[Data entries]

........

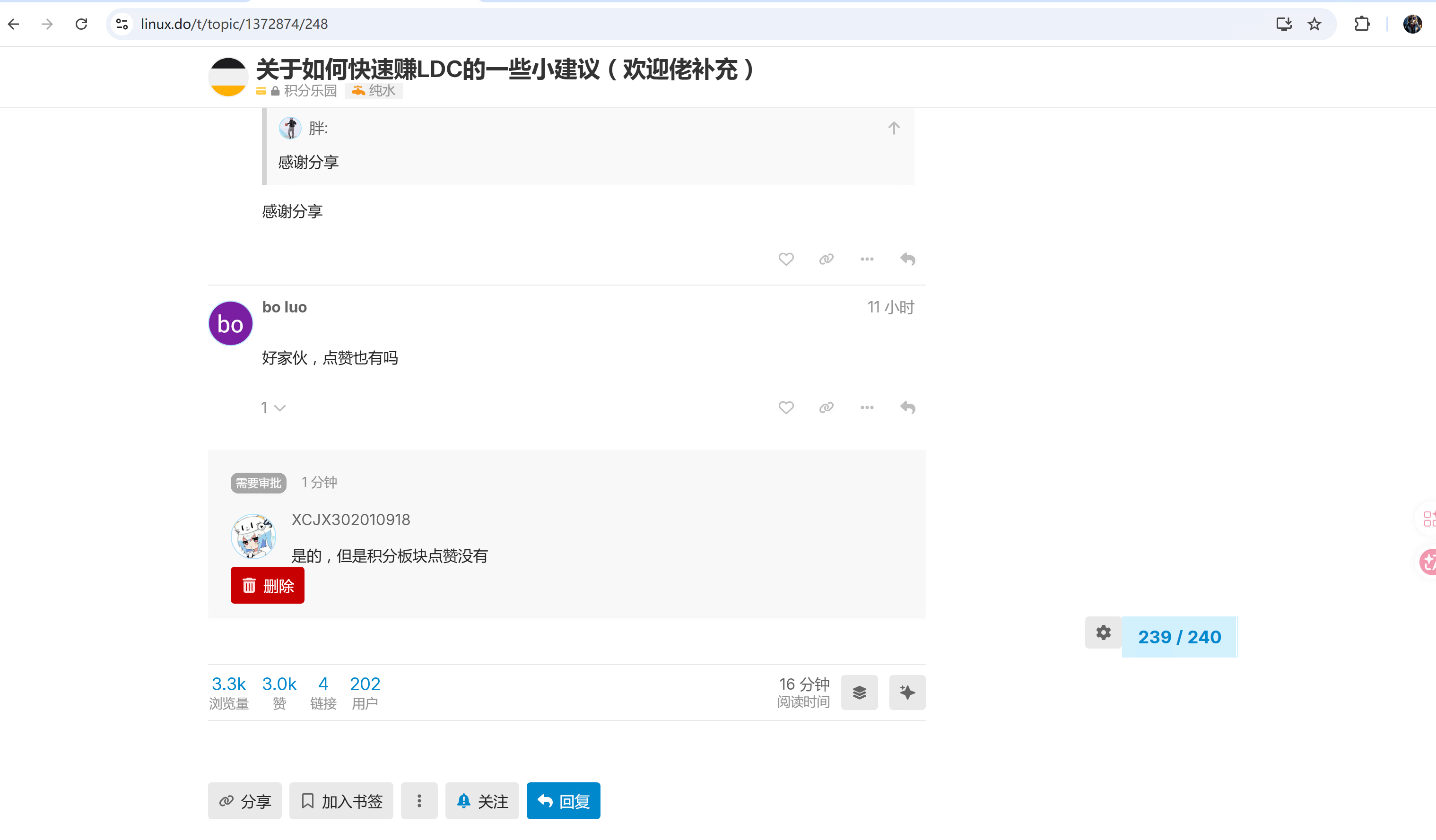Click the blue 回复 reply button
The width and height of the screenshot is (1436, 840).
[563, 801]
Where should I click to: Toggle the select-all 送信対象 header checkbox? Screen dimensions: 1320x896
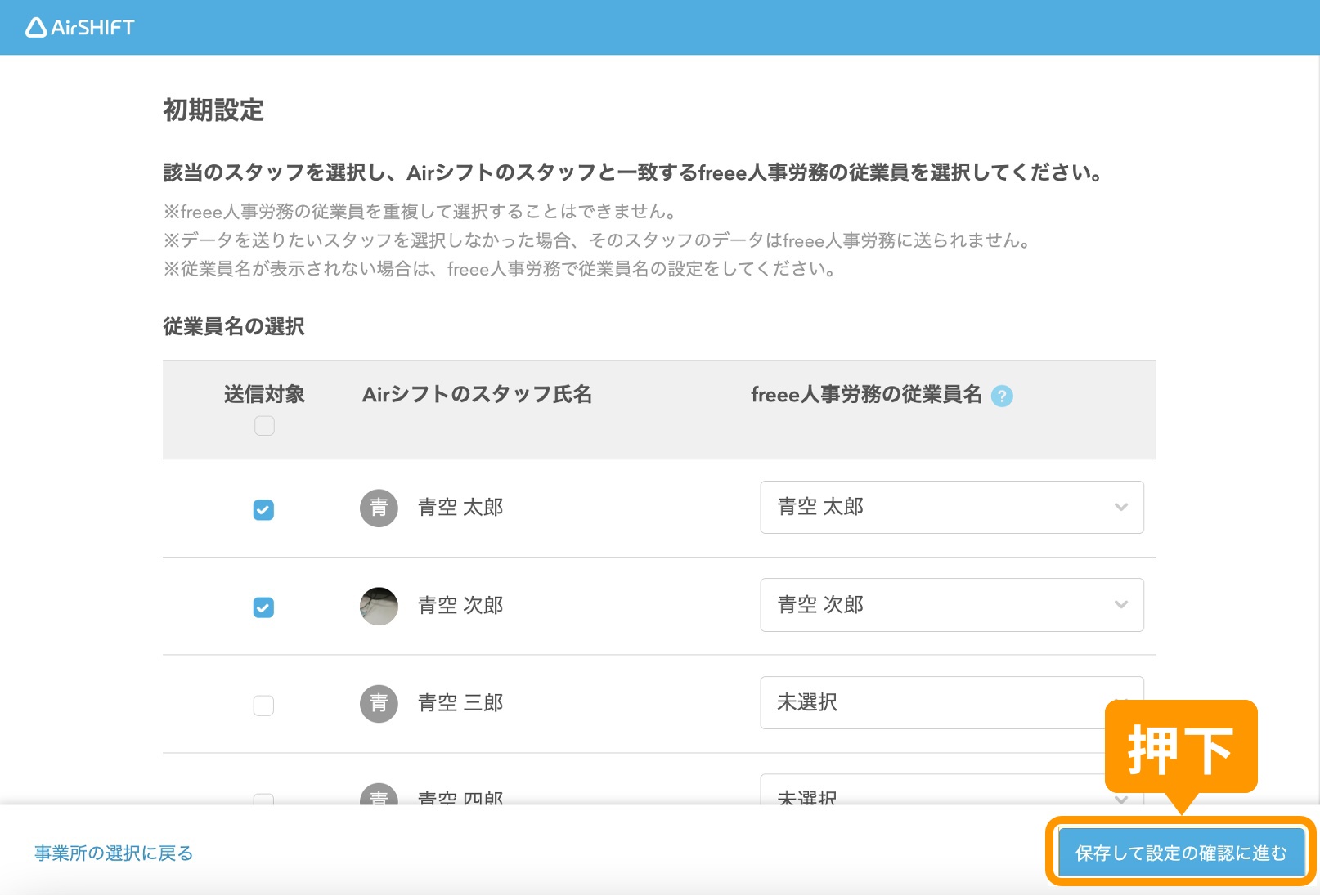point(264,426)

........

■ **Problem statement**: Format every line of the rows above as a JSON list of strings, one string per line, skipping blank lines. Omit the pictures.

■ **Task response**:
[
  "Click the blue 回复 reply button",
  "The width and height of the screenshot is (1436, 840).",
  "[563, 801]",
  "Where should I click to: Toggle the select-all 送信対象 header checkbox? Screen dimensions: 1320x896",
  "point(264,426)"
]